The singer’s stage fright didn’t show, however, as she frontloaded her setlist with old favorites, moving from “Fast as You Can” to “On the Bound,” both from 1999’s When the Pawn…, an album that was significantly showcased Sunday night. Apple’s multiplatinum 1996 debut, Tidal, also was represented throughout, urging cheers from the crowd when the musicians made a rousing performance out of “Shadowboxer” and transformed “Sleep to Dream” into a full-on rock number, complete with Mills’ noodling guitar solos.
Apple clearly knows her audience -- the throngs of fans have grown up with her, as evidenced by the apparent dearth of teenagers in the crowd -- and she understands that in order to perform new tracks, specifically those off her recent album The Idler Wheel …, it's best to pad them with numbers that have personal significance to those who shelled out their hard-earned dollars for a ticket. But while the crowd is eager to experience the musician’s inner turmoil, whether she’s willing to relive the agony of her past is less clear.
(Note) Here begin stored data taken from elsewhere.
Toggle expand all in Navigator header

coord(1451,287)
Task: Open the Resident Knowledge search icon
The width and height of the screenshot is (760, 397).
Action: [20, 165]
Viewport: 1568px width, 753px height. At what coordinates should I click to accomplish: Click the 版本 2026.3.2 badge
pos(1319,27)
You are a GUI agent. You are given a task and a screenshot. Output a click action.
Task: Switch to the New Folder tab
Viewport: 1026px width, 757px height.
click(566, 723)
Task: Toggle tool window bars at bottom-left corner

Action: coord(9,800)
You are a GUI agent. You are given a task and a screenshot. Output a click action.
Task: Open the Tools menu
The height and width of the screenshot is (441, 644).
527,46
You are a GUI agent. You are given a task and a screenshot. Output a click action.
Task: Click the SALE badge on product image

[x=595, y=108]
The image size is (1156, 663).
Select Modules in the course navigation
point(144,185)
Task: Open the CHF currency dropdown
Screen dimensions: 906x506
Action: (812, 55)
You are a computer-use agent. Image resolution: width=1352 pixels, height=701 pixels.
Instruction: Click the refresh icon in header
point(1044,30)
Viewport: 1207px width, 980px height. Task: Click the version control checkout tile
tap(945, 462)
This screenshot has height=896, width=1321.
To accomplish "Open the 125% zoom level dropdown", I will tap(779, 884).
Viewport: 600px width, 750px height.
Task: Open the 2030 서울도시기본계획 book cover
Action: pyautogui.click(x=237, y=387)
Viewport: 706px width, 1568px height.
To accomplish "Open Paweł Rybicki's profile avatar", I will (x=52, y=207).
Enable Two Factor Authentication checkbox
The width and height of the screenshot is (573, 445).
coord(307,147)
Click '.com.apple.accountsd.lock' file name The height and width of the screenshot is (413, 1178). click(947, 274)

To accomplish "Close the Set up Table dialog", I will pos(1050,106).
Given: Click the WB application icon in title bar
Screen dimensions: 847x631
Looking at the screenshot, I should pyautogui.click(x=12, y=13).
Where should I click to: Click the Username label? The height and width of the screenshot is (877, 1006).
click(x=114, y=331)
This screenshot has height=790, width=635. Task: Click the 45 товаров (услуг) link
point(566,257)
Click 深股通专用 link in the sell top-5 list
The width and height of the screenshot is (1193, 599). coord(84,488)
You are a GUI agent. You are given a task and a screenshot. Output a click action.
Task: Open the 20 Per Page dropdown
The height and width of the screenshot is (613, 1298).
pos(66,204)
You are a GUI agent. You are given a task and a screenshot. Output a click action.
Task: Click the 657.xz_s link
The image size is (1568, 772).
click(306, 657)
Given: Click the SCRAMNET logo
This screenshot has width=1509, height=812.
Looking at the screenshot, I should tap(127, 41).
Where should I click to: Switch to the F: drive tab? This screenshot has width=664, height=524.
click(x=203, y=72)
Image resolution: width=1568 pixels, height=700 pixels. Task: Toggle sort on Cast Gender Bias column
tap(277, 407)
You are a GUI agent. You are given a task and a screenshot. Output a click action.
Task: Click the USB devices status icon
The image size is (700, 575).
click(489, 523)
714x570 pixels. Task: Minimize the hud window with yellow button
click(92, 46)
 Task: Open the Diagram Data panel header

That makes songs like “Every Single Night,” a track from the new disc, particularly poignant as Apple wailed, “I just wanna feel everything.”
And while it’s compelling to watch Apple’s backing band evolve her piano-driven numbers into the equivalent of arena rock anthems, the greatest moments in her performance came from just that: feeling everything. The evident highlight was “Extraordinary Machine,” the title track from Apple’s 2005 album, on which her musicians stepped back and allowed the singer’s voice to stand, solitary, in the spotlight.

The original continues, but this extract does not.